Records drawn from a dataset:

____________

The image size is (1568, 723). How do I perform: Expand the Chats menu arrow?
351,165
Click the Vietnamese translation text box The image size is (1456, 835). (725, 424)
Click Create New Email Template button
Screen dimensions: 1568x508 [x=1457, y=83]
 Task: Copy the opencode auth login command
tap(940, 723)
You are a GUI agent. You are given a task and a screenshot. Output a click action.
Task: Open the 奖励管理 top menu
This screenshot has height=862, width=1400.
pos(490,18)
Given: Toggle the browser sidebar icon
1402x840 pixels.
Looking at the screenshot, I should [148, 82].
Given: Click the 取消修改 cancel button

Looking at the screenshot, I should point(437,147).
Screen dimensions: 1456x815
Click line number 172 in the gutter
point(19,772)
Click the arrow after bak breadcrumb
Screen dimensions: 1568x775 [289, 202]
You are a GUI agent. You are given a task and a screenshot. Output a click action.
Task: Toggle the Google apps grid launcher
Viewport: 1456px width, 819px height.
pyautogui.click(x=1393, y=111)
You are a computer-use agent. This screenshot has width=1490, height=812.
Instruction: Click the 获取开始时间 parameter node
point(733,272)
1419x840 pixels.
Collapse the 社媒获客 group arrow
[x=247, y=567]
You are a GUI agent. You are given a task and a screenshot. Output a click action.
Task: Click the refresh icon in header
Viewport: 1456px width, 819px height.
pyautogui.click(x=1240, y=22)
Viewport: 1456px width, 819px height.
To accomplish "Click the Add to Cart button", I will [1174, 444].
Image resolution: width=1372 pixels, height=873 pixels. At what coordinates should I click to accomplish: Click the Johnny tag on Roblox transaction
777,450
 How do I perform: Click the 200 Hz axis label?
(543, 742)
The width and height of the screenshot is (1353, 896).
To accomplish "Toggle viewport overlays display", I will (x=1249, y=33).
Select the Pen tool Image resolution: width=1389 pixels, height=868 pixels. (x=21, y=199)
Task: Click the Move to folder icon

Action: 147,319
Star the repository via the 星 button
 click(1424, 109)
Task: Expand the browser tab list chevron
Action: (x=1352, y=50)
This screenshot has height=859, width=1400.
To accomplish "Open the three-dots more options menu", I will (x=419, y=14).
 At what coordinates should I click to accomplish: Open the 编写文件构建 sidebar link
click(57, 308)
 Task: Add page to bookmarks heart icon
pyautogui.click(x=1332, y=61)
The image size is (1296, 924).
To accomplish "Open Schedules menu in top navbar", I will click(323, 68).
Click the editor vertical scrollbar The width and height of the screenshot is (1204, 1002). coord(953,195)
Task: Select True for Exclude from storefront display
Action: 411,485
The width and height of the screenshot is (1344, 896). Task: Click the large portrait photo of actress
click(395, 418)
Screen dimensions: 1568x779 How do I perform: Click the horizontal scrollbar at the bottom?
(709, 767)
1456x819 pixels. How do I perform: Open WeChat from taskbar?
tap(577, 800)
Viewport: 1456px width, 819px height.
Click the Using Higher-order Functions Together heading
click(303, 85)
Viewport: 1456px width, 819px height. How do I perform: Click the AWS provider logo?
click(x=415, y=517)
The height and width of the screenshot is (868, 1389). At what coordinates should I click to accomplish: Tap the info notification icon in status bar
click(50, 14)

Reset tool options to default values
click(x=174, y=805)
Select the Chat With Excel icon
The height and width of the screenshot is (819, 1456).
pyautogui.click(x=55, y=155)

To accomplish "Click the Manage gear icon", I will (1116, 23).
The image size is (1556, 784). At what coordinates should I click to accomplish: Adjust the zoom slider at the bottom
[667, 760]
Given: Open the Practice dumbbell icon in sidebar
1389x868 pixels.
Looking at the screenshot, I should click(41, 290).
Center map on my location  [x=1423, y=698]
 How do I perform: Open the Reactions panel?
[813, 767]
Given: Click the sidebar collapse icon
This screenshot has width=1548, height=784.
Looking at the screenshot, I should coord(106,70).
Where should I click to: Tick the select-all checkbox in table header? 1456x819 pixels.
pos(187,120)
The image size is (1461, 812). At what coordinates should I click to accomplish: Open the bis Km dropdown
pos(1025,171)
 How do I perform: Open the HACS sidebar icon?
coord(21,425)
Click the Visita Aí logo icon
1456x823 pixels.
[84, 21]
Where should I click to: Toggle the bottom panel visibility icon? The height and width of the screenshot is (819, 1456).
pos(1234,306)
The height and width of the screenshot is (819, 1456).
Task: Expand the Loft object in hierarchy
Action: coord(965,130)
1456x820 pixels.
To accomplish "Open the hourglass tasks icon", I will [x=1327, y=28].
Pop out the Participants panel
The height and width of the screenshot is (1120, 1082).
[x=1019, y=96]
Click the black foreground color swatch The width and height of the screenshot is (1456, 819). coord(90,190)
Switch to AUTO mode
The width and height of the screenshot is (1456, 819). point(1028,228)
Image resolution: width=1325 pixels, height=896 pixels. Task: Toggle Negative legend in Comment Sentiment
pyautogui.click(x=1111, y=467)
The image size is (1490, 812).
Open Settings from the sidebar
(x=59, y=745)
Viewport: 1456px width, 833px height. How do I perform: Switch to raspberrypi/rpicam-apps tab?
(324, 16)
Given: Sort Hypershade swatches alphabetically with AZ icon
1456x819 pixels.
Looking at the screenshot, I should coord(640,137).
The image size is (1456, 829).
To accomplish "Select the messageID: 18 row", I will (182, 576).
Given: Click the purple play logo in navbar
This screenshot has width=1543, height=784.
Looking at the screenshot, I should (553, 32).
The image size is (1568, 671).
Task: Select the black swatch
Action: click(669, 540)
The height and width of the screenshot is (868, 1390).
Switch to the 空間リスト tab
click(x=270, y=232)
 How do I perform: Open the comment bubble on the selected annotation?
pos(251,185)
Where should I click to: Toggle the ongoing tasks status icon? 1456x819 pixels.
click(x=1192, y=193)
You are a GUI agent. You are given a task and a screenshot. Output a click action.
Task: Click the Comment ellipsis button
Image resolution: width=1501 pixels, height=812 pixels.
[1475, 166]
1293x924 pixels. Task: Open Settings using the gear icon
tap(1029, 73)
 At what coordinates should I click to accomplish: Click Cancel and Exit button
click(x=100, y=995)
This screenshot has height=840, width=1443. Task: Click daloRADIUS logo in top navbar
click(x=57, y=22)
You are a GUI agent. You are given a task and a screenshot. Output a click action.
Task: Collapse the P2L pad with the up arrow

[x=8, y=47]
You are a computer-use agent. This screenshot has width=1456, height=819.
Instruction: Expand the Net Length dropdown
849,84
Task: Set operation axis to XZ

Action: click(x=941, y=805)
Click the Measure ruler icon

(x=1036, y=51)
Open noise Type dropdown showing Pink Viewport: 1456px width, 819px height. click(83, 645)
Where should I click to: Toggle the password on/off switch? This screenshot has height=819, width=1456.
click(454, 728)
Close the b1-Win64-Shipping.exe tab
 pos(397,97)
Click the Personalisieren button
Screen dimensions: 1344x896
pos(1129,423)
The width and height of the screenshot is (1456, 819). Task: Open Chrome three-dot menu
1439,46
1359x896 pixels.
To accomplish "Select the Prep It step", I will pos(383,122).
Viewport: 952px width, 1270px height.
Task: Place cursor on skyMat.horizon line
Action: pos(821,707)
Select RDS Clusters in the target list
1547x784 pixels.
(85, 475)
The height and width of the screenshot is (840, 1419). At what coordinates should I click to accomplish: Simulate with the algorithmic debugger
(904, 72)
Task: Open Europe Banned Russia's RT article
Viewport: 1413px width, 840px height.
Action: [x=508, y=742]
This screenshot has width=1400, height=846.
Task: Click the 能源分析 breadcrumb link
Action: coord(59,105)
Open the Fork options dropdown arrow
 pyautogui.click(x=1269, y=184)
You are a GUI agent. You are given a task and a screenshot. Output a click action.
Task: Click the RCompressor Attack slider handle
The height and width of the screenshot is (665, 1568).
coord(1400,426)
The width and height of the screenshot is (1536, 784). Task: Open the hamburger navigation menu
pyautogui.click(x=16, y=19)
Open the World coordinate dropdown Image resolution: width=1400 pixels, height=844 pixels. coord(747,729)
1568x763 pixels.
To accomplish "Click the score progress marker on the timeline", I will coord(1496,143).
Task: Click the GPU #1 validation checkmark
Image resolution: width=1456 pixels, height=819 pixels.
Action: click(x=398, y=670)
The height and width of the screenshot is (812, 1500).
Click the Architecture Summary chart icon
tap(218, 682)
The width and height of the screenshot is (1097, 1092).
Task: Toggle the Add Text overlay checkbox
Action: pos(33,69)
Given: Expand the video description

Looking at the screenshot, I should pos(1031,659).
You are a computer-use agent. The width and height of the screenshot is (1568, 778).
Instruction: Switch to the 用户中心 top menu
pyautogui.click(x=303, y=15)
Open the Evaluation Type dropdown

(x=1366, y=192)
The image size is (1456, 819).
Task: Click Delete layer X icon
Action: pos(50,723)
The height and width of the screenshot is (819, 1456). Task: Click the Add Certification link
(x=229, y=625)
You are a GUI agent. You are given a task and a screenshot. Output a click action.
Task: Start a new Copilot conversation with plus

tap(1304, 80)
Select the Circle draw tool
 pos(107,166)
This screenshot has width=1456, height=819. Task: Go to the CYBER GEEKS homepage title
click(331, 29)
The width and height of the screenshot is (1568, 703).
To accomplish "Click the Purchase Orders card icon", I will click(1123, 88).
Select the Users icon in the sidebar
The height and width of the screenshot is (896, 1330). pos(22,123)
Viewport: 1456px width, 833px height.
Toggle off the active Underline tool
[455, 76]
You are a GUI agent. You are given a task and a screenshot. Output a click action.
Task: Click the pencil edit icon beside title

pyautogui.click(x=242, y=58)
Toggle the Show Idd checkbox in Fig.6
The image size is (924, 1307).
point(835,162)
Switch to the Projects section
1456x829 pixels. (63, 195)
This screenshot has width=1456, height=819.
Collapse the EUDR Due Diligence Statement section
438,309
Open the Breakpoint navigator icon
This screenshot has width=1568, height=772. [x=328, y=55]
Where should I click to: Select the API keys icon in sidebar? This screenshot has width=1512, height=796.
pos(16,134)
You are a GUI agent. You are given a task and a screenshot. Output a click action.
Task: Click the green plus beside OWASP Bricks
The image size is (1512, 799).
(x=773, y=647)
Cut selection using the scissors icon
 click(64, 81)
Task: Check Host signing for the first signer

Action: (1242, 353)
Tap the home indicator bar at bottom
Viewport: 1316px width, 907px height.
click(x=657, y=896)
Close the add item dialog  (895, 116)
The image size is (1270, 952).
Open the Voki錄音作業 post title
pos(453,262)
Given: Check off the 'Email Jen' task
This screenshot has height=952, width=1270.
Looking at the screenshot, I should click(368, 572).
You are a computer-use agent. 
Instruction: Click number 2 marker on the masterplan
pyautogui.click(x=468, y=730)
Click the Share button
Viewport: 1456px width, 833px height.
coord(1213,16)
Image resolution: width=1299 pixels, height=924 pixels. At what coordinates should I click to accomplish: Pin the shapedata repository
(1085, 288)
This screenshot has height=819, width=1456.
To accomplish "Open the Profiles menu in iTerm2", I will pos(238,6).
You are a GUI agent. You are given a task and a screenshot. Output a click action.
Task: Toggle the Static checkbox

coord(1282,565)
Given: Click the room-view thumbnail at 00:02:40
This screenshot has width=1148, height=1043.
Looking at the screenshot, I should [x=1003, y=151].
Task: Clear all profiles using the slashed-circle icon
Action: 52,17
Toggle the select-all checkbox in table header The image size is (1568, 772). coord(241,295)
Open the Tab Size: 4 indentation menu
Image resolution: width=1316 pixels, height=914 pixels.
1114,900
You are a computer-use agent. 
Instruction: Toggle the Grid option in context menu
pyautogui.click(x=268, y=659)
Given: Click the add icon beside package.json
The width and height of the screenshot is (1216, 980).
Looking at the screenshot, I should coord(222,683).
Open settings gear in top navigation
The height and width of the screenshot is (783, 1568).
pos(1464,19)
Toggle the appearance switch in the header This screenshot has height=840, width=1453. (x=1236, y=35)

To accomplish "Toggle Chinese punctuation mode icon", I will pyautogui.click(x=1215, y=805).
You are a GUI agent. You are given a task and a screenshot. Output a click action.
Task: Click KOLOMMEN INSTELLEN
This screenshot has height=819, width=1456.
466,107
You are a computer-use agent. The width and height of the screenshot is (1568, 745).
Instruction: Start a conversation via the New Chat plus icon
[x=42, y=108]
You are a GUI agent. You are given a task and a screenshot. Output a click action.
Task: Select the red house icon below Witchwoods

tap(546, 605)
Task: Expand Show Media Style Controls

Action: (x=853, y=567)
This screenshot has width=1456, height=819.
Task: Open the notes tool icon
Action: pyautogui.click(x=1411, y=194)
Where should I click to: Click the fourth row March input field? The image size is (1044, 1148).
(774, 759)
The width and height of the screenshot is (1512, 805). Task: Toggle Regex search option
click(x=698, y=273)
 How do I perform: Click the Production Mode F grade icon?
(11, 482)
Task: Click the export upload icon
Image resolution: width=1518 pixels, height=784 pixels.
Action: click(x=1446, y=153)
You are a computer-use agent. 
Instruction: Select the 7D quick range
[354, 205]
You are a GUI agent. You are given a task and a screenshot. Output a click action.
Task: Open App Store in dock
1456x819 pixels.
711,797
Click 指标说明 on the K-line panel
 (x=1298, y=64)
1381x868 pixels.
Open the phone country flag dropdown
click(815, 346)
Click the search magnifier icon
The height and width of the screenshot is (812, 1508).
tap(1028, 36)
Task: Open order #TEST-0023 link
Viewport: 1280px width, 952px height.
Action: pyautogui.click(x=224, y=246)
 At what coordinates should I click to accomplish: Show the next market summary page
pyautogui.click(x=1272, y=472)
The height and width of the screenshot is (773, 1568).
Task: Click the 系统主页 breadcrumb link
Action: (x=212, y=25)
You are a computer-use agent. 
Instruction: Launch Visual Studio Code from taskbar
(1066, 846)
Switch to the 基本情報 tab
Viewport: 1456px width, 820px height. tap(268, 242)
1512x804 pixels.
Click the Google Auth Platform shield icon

____________

What you will do
Go through the records above and copy each line where "Google" is found.

Task output
Task: Toggle the Google apps grid launcher
Click the Google Auth Platform shield icon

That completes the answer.